Sindicalista critica concentração de renda em Santa Rita

[Matéria de Jonas Costa para a Gazeta do Vale]

"O Vale da Eletrônica é de poucos com muito e muitos sem nada. Os empresários estão ganhando sozinhos. É evidente que há exceções, mas são poucas”. Esta e outras declarações contundentes foram pronunciadas na última quarta-feira, 19, por Maria Rosângela Lopes, presidente do Sindicato dos Trabalhadores nas Indústrias Metalúrgicas, Eletro-eletrônica, Informática e Similares de Santa Rita do Sapucaí, Conceição dos Ouros e Cachoeira de Minas (Sindmetsrs). A líder sindical foi entrevistada pelo blog sobre a campanha salarial deste ano.

Na ótica de Rosângela, a lucratividade das empresas eletro-eletrônicas de Santa Rita é alta, mas não repercute em aumento de renda para os trabalhadores. “O arranjo produtivo local é só para ajudar os empresários”, alfineta.
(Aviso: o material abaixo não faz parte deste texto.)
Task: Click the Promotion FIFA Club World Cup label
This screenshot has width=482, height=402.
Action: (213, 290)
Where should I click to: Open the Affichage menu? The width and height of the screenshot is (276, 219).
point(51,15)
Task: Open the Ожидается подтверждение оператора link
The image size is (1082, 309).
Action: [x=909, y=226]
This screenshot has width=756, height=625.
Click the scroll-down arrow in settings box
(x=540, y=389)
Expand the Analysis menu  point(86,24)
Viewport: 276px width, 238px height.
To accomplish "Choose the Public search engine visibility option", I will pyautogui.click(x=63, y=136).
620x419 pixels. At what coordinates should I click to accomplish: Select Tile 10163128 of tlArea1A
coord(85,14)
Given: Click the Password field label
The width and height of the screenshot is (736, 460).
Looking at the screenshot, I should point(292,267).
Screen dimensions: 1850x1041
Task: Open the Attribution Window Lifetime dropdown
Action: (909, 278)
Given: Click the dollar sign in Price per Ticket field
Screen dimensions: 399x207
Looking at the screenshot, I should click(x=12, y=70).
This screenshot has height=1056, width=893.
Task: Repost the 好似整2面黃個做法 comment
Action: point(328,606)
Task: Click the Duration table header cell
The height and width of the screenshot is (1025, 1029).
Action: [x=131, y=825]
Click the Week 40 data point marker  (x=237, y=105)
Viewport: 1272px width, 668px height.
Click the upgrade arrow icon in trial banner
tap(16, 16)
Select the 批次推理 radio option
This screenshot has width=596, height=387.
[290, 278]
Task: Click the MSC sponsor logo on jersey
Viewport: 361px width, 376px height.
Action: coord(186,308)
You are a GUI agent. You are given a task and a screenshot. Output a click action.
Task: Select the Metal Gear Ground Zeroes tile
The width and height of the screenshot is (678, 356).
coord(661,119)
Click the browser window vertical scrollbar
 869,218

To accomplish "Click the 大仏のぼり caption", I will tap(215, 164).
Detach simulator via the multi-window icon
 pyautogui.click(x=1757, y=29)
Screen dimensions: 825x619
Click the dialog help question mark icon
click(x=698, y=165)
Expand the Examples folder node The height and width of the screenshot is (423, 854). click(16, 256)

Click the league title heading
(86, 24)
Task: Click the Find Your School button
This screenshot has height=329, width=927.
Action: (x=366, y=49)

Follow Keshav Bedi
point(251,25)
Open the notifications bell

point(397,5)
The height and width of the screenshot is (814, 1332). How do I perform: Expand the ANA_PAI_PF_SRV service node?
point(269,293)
Um levantamento feito pela assessoria de imprensa do Sindmetsrs aponta que vários veículos de comunicação do país ouviram de empresários santa-ritenses que a crise econômica global não afetou a indústria local. “Entendo que este ano para nós [operários] é bem favorável, porque fontes econômicas e informativas dizem que Santa Rita está na contramão da crise”, diz a sindicalista.

Outro levantamento do sindicato indica que a inflação provocou grande defasagem salarial em sua base de atuação nos últimos três anos. Entre 2006 e 2007, o aumento médio de 7% nos ordenados caiu para 2,19% por conta da alta de preços. O reajuste válido de 2007 a 2008 também ficou em 7%, mas o ganho real atingiu apenas 0,17%. De outubro do ano passado até agora, o ganho real chegou a 6,69%, embora o reajuste houvesse sido de 10,58%.

Os pisos salariais propostos pelo Sindmetsrs para os próximos 12 meses são R$ 637,91 para empresas com até 120 funcionários (aumento de 38,92%) e R$ 739,98 para firmas que empregam mais de 120 trabalhadores (16% de reajuste). Rosângela Lopes afirma que esses percentuais são justos e manteriam os pisos acima do salário mínimo até a próxima data-base.

A líder metalúrgica revela que o vencimento inicial pago pelas indústrias de Cachoeira de Minas e Conceição dos Ouros é, em média, superior ao valor praticado em Santa Rita. “Tem empresa com menos de 120 trabalhadores que está pagando só R$ 465. Tem empresa em que o maior salário, para trabalhador que tem de três a quatro anos dentro da empresa, é R$ 478. Isso é salário bruto. Uma pessoa que ganha R$ 478 tem o mínimo de condições de vida”, critica.

As negociações entre o Sindmetsrs e representantes do empresariado serão concluídas no final de setembro. A pauta de reivindicações dos trabalhadores inclui ampliação de direitos trabalhistas, elaboração de planos de cargos e salários, investimentos em treinamento, criação de áreas de lazer e creches para filhos de operários. Segundo Rosângela, esses itens não vêm sendo respeitados pela maioria das empresas.